Jax/Equinox + PyTorch Lightning Template

This repository provides a PyTorch Lightning-based training pipeline with Jax/Equinox as a backend for modeling and optimization.

Features

  • PyTorch Lightning integration.
  • Jax/Equinox backend for modeling and optimization.
  • WanDB integration for logging of metrics, code, and visualisation.
  • CI/CD via GitHub Actions.
    • Automated tests with examples.
    • Automated Docker image build and push.
    • Automated PyPI package build and push.
    • Automated versioning.

Project Structure

  • src/jax_lightning_template: Python package.
    • __init__.py: Package initialization.
    • __main__.py: Main module logic.
    • py.typed: Marker file for PEP 561 typing.
    • module.py: LightningModule for training and evaluation of torch models.
    • model/: Model module, where torch models are defined.
      • __init__.py
      • ...
    • dataset/: Dataset module, where data classes are defined.
      • __init__.py: Dataset initialization.
      • datamodule.py: Generic datamodule for PyTorch Lightning.
      • ...
    • criterion/: Criterion module, where loss functions are defined.
      • __init__.py
      • multi_criterion.py: Generic multi-loss criterion.
    • utils/: Utility module.
    • train.py: Training script.
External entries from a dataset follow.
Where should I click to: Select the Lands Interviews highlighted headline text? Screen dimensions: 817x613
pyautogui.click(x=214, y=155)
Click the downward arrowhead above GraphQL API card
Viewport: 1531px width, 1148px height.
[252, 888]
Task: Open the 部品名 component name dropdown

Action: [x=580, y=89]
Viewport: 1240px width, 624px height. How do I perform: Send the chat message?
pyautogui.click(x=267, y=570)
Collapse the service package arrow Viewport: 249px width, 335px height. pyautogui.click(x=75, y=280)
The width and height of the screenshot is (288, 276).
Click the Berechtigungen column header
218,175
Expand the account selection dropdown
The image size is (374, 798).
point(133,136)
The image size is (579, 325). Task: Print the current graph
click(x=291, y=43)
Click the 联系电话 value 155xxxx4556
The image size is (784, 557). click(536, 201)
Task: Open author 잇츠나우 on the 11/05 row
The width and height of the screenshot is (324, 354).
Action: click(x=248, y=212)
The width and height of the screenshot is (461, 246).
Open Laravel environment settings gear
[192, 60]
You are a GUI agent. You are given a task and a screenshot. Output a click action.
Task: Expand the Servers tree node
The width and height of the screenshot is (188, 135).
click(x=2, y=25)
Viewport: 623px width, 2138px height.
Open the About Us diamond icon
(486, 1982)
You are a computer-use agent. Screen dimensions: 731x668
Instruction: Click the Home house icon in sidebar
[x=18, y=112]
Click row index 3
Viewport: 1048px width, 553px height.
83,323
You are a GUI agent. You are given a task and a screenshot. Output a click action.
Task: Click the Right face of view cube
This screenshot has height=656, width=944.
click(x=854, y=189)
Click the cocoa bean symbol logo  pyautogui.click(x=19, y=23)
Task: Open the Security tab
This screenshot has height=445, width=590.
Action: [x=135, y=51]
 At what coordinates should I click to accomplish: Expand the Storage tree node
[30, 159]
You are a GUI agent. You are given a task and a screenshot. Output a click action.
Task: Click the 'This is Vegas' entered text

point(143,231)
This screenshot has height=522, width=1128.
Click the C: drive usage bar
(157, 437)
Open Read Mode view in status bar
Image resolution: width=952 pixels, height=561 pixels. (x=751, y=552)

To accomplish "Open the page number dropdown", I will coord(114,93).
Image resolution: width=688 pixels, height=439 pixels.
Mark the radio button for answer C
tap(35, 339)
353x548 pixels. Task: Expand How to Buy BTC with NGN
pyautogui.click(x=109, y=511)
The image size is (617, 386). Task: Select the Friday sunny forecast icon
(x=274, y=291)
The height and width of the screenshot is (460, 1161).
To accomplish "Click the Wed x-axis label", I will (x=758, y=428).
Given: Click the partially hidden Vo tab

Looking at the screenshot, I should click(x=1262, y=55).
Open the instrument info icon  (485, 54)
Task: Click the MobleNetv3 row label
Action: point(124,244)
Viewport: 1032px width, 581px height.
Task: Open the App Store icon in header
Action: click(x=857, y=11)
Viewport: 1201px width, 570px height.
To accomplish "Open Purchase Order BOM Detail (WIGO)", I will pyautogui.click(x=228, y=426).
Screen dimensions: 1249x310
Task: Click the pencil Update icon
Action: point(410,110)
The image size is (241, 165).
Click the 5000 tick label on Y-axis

Called by __main__.py.
    • test.py: Testing script. Called by __main__.py.
  • pyproject.toml: Specifies build system requirements and project dependencies.
  • tests/: Unit and functional tests.
    • unittests/: Unit tests. Run with pytest tests/unittests/.
    • functional_tests/: Functional tests. Run with pytest tests/functional_tests/.
    • test_data/: Test data.
    • conftest.py: Pytest configuration.
  • .github/workflows/:
    • build-analysis-test.yml: CI for build and test.
    • build-pypi-docker.yml: CI for Docker and PyPI deployment.
  • dockerfile: Docker setup for Python.
  • .isort.cfg: isort configuration.
  • .pylintrc: Pylint configuration.
  • LICENSE.txt: License file.
  • VERSION: Version file. Updated by CI/CD.

Getting Started

CICD Setup

For testing and deployment in a CI/CD setup, refer to our CICD project. Pip package and docker images are pushed to a self-hosted PyPI server and Docker registry. Stick to git installation if you don't need CI/CD.

Installation

  • Installation from git

    1. Clone the repository:
      git clone https://github.com/DenisDiachkov/jax-lightning-template.git
    2. Navigate to the project directory:
      cd jax-lightning-template
    3. Install dependencies:
      pip install -e .  # Install package in editable mode is recommended for development.
  • Installation from PyPI

    1. Install the package:
      pip install jax-lightning-template --extra-index-url http://pypi-server/
  • Installation from Docker

    1. Pull the Docker image:
      docker pull docker-registry:80/jax_lightning_template:0.1.0

WanDB Setup

  1. Create a free account on WanDB.
  2. Install WanDB (should be installed with the package):
    pip install wandb
  3. Login to WanDB:
    wandb login

Usage

  1. Run the package with a specified configuration file for training or testing:
    python -m jax_lightning_template --cfg <path to config file>

Training Configuration

mode: !!str "train"  # train or test
wall: !!bool False  # If True, all warnings will be treated as errors 
seed: !!int &seed 42  # Random seed
experiment_name: &experiment_name jax_exp # Experiment name for WanDB logging and checkpoint saving (will be saved to ./experiments/*experiment_name*)
version: &version 0
resume_path:  # Checkpoint .ckpt path to resume the training
no_logging: False  # If True, turns off the WanDB logging
loglevel: !!str "debug"  # Loglevel for python logging (debug, info, warning, error, critical)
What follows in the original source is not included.